### 本文抜粋
_ _ _ _ _

拭き消す
ふきけす
動詞-五段-サ行
標準
to wipe out
文例 · 用例
指で窓ガラスに、人の横顔を落書して、やがて拭き消す。
— ――ひそひそ聞える。なんだか聞える。 『鴎』 青空文庫
殊に外記が今夜の笑い顔には、拭き消すことのできない陰った汚点が濃くにじんでいるのを認めていた。
— 岡本綺堂 『箕輪心中』 青空文庫
「さっきからなんど書いたかわからないのに平気でほんとにひどいわ」 一座の人々から妙な子だというふうにながめられているのにも頓着なく、貞世は姉のほうに向いて膝の上にしなだれかかりながら、姉の左手を長い袖の下に入れて、その手のひらに食指で仮名を一字ずつ書いて手のひらで拭き消すようにした。
— 有島武郎 『或る女』 青空文庫
可愛らしい鼓村は、大きな、入道のような体で恐縮し、間違えると子供が石盤の字を消すように、箏の絃の上を掌で拭き消すようにする。
— 長谷川時雨 『朱絃舎浜子』 青空文庫
鏡の面から自分の影を拭き消すと闇になる、暮になる。
— 夏目漱石 『虞美人草』 青空文庫
おお、この墓石の上に書いてある文句を拭き消すことが出来ると仰しゃって下さい!

_ _ _ _ _

保存データ:
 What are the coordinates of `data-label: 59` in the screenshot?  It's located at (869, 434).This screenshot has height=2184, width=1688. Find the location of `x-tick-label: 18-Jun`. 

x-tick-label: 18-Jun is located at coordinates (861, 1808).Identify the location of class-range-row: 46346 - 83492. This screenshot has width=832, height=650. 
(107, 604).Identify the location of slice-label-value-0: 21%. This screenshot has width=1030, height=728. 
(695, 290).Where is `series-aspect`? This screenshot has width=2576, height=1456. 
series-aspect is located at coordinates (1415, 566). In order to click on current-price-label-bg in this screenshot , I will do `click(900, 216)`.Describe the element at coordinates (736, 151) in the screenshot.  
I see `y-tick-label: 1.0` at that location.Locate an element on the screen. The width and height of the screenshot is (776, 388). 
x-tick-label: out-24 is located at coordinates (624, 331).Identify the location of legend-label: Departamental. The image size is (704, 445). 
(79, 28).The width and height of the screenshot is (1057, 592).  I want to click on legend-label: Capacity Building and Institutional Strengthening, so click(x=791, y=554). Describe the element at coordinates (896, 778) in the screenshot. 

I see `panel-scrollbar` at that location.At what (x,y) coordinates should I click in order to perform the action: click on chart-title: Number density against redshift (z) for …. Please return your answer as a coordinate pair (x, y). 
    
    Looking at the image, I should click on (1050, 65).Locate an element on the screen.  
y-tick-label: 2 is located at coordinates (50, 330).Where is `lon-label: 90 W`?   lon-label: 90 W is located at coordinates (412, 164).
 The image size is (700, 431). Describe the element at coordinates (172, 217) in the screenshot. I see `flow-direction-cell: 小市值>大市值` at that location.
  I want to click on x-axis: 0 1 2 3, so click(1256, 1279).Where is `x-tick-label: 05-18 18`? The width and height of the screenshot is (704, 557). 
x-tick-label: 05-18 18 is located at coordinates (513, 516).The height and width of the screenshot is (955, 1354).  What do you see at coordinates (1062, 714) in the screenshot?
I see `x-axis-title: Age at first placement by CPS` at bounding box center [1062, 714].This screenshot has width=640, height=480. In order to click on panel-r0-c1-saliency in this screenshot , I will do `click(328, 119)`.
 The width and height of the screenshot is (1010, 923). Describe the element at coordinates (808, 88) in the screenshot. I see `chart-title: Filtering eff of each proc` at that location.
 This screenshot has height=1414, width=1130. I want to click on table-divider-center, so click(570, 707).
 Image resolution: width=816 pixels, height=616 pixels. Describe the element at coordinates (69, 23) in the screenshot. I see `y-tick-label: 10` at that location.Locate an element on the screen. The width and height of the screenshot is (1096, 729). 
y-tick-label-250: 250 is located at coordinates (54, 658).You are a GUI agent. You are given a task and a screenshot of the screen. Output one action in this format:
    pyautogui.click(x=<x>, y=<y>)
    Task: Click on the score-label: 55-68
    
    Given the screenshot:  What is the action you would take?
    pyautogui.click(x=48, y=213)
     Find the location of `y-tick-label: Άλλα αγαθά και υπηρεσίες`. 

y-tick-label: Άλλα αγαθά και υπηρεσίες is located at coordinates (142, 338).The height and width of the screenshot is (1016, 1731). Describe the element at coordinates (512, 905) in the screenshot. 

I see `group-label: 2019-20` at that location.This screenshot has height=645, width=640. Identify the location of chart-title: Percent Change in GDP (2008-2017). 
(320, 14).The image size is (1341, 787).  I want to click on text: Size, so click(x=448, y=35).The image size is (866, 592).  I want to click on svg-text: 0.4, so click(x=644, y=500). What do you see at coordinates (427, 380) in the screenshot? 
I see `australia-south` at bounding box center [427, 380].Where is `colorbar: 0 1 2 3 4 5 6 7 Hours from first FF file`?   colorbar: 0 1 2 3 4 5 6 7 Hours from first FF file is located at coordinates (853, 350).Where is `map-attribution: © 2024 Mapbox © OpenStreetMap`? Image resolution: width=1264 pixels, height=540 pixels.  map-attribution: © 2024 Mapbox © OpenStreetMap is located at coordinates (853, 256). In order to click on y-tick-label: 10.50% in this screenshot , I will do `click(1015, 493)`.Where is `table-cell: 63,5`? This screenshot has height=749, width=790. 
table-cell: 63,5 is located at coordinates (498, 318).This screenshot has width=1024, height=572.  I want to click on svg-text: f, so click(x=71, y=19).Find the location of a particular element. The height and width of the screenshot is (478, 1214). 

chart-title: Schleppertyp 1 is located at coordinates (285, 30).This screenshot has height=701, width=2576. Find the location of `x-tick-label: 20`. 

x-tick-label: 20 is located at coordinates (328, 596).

_ _ _ _ _

### 理解度チェック
A - 「拭き消す」の項目で、青空文庫からの用例の出典として示されている作品名は何ですか？すべて挙げてください。
B - 「拭き消す」の項目では、この語の品詞と活用の種類はどう示されていますか？

### 解答
A - 『鴎』、『箕輪心中』、『或る女』、『朱絃舎浜子』、『虞美人草』

B - 動詞-五段-サ行